From the listing below, pick out each line with the word "arrow".

Task input —
┌────────

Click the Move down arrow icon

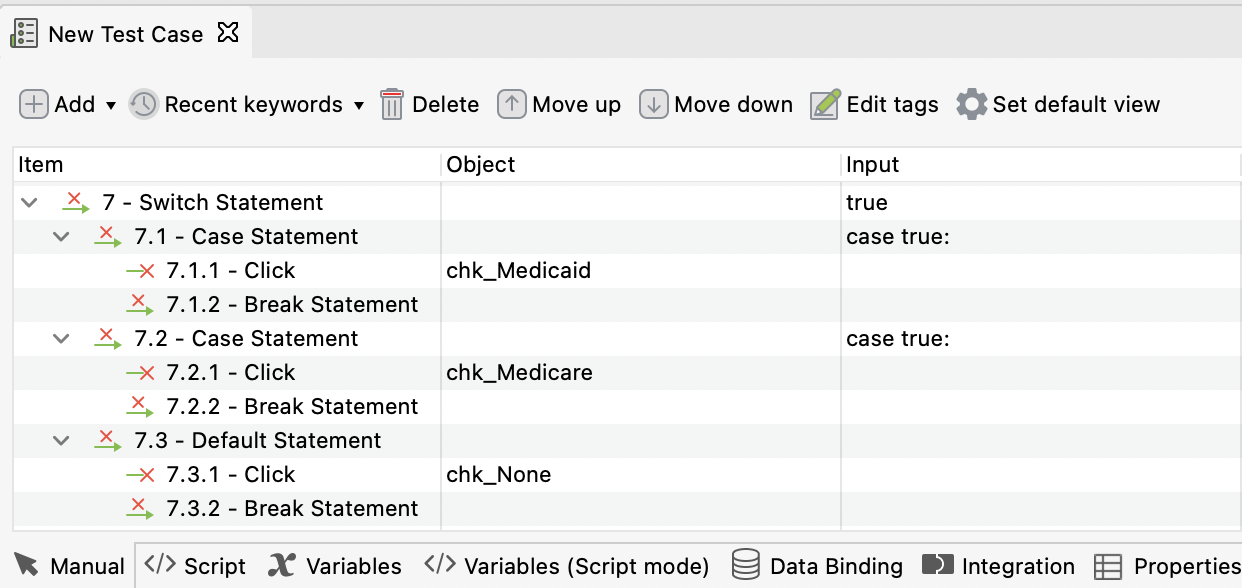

└────────
┌────────

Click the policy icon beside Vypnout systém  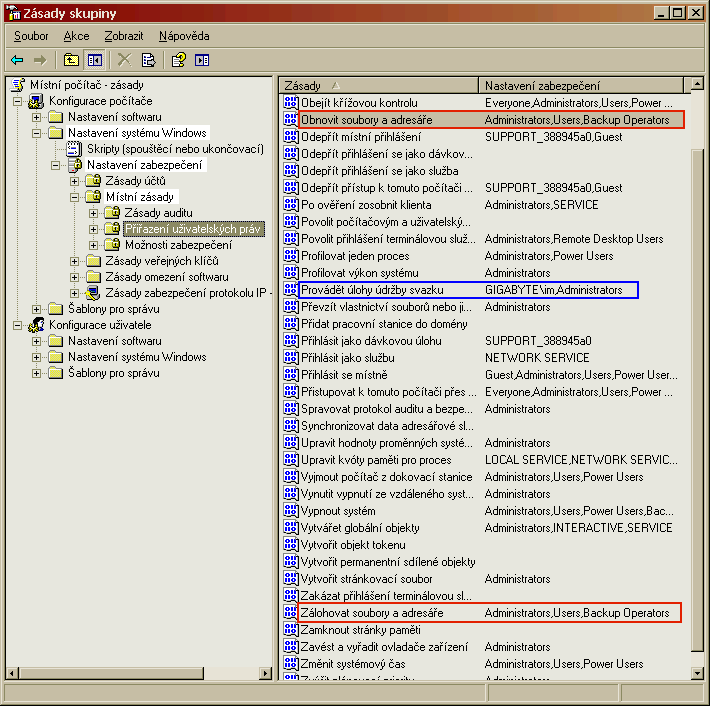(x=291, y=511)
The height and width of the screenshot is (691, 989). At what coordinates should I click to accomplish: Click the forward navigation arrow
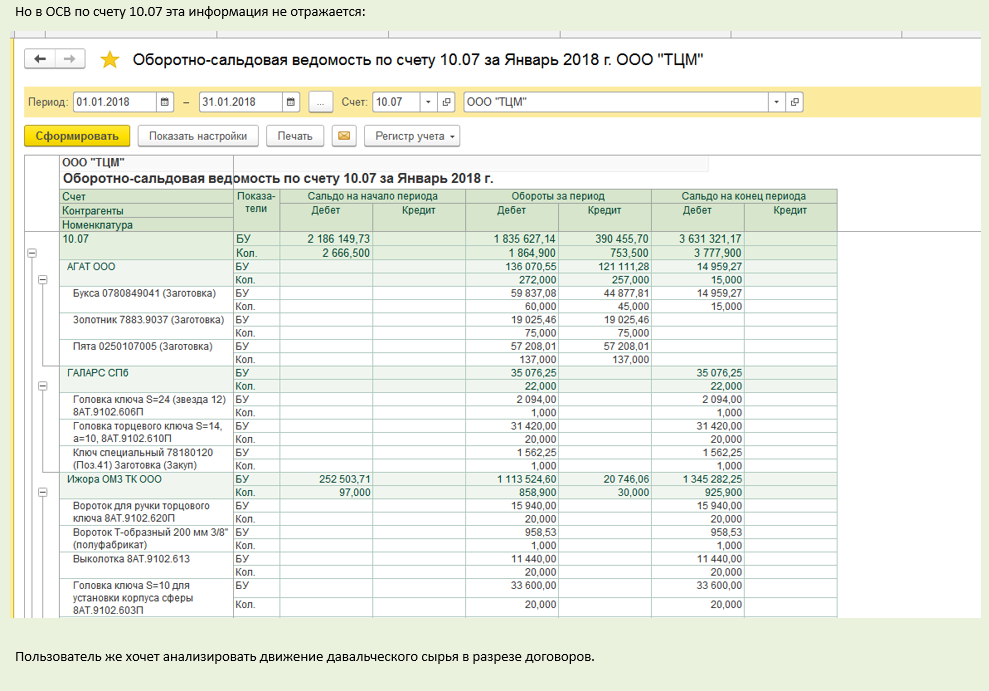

└────────
┌────────

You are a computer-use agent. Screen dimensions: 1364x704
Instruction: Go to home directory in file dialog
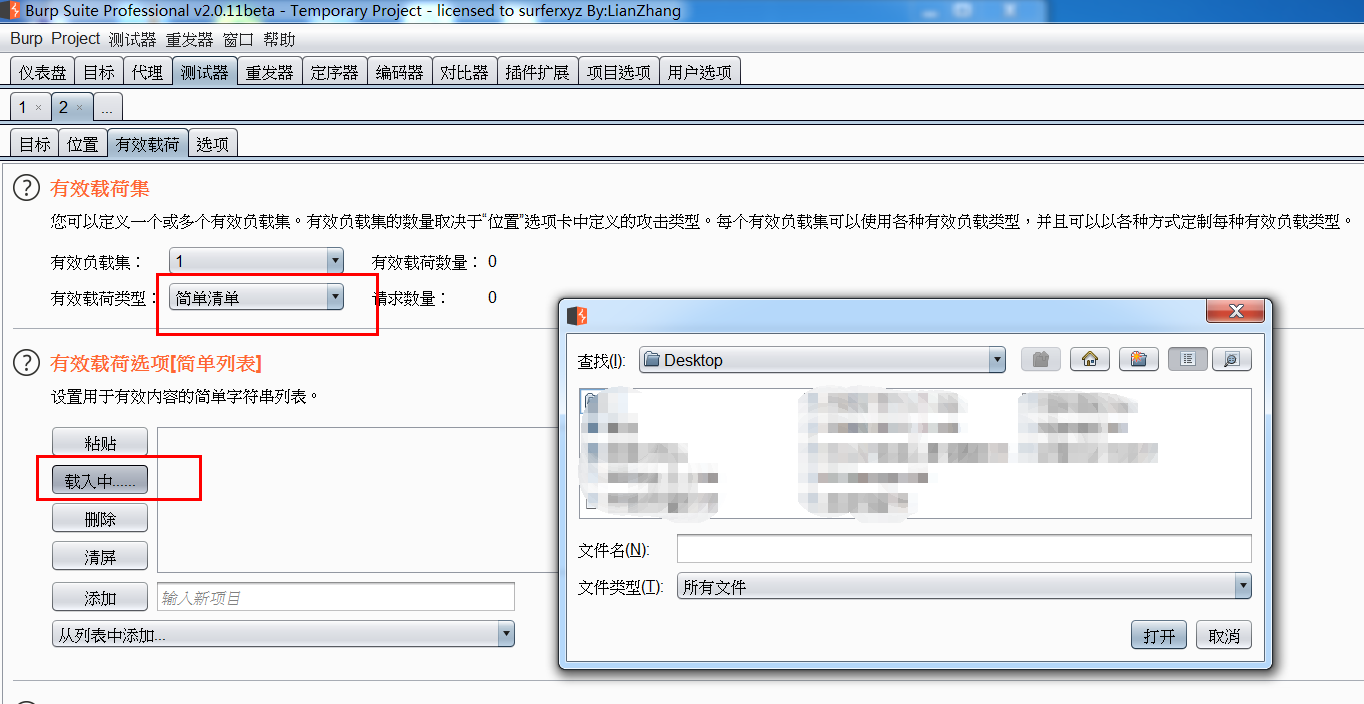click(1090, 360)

└────────

Response below —
Click the Move down arrow icon
The height and width of the screenshot is (691, 989). At what coordinates should I click to accomplish: Click the forward navigation arrow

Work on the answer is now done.